# [Exercise]
Quote the passage on delusional Dharma word for word, the stretch from "BUT IT’S A DELUSION." through "we never started.".

# [Text segment]
********
BUT IT’S A DELUSION. IT’S EMPTY. It ain’t the real deal. It’s a lovely story. And once you’re buried up to your eyeballs in it, it’s very hard to get out.
For me personally, no matter how far along the Path I travel, I always always always start, by craving, grasping, and clinging to delusional Dharma. I’m doing it now, as we speak. I may correct things later, but that’s how I always start. :(
Am I STUCK in delusional Dharma?
IT’S NOT OBVIOUS WHEN WE’RE STUCK THERE. We’re designed to be blind! (I don’t think the blindness goes away until we accept the fact that we are ALWAYS blind.) So how do we tell if we’re lost, blind and floundering in delusional Dharma?
We’ve given up on practice, or we never started.
Practices don’t deliver a payoff: no insights, no Clear-light.
Our Dharma is full of boredom, hopelessness or disappointment. Like what’s the point? Our Dharma is stuck in the mud; we keep spinning the wheels and get nowhere.
********
# [Recorded information]
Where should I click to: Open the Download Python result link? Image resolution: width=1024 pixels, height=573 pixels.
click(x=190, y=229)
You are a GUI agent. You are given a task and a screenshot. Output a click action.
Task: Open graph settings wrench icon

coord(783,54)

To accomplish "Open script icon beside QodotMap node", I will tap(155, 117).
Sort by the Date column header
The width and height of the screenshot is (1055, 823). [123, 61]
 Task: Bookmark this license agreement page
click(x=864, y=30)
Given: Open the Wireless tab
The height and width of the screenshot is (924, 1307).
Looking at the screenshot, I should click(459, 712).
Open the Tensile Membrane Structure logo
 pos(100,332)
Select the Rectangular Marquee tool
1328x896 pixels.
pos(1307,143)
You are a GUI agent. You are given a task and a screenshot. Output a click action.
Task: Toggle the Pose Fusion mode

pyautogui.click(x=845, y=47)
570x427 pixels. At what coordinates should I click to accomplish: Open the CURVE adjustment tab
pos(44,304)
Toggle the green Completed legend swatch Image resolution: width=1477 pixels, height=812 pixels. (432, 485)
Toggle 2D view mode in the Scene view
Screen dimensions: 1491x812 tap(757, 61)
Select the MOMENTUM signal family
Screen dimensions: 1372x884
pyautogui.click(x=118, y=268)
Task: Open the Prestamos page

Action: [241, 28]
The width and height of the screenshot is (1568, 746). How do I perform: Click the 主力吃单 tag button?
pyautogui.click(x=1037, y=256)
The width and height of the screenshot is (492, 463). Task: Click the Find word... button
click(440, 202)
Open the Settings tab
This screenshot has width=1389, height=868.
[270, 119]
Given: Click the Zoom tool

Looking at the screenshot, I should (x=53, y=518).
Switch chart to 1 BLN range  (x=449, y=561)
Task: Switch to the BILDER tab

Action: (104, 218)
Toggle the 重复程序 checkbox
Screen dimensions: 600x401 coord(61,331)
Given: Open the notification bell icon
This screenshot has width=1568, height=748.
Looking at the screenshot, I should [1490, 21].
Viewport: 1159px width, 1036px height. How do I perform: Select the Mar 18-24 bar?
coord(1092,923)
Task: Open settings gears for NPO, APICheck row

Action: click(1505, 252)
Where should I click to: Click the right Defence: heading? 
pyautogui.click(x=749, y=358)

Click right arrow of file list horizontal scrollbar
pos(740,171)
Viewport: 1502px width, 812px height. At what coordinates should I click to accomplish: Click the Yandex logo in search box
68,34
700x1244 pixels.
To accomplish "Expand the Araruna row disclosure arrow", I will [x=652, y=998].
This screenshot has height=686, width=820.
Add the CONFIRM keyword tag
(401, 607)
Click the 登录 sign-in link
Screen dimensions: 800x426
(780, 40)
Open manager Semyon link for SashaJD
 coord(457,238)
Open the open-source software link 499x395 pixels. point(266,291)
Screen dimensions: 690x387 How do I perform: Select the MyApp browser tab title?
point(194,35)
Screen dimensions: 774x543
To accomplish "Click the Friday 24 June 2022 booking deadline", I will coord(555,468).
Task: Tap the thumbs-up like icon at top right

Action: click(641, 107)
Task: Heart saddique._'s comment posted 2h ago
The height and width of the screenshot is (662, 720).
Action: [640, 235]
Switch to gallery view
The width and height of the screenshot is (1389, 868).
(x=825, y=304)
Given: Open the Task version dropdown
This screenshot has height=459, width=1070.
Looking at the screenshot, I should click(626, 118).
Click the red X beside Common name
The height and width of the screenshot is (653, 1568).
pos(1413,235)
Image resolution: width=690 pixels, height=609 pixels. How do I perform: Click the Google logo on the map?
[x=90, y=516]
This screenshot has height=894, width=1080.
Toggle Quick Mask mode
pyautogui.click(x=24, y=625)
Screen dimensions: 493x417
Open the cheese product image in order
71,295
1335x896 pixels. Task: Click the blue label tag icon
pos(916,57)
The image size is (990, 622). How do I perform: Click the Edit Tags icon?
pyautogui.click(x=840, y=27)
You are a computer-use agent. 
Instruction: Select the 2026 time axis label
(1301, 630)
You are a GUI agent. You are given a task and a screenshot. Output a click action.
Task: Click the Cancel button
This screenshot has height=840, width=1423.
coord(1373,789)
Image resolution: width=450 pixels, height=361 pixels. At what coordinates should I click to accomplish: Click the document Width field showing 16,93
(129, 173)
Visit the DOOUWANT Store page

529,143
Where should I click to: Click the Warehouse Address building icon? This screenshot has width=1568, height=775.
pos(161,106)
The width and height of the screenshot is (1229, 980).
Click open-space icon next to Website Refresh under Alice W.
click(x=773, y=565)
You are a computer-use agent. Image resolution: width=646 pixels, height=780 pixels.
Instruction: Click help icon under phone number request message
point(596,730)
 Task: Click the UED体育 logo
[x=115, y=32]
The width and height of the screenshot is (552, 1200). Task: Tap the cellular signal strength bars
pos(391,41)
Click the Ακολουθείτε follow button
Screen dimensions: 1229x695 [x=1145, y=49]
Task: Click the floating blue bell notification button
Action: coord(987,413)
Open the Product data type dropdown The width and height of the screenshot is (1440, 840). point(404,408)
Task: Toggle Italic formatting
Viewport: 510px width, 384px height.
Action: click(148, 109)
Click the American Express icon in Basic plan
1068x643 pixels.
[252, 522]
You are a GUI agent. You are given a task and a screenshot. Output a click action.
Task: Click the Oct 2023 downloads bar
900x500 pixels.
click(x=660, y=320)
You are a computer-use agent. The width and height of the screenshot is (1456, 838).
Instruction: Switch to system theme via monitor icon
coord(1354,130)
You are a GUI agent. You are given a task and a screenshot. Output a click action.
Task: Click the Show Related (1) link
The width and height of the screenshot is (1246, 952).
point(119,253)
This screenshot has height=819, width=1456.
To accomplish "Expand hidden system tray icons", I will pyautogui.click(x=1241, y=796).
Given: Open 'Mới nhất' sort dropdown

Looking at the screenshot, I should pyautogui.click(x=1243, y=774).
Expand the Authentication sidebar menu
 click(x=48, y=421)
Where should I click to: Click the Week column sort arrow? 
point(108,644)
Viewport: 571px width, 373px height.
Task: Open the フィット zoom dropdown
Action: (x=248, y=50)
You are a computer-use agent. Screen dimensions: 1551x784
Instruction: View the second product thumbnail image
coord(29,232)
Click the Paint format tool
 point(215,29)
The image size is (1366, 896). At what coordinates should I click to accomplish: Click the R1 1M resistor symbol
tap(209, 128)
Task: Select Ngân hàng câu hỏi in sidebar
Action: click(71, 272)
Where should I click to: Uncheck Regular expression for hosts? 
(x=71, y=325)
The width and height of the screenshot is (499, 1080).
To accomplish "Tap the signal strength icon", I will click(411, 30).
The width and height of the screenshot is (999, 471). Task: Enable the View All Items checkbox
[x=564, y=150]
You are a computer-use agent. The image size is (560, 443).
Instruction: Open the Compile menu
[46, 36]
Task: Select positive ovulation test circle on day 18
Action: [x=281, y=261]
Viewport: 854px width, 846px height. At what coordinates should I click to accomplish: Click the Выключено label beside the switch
********
# [Reply to the exercise]
BUT IT’S A DELUSION. IT’S EMPTY. It ain’t the real deal. It’s a lovely story. And once you’re buried up to your eyeballs in it, it’s very hard to get out.
For me personally, no matter how far along the Path I travel, I always always always start, by craving, grasping, and clinging to delusional Dharma. I’m doing it now, as we speak. I may correct things later, but that’s how I always start. :(
Am I STUCK in delusional Dharma?
IT’S NOT OBVIOUS WHEN WE’RE STUCK THERE. We’re designed to be blind! (I don’t think the blindness goes away until we accept the fact that we are ALWAYS blind.) So how do we tell if we’re lost, blind and floundering in delusional Dharma?
We’ve given up on practice, or we never started.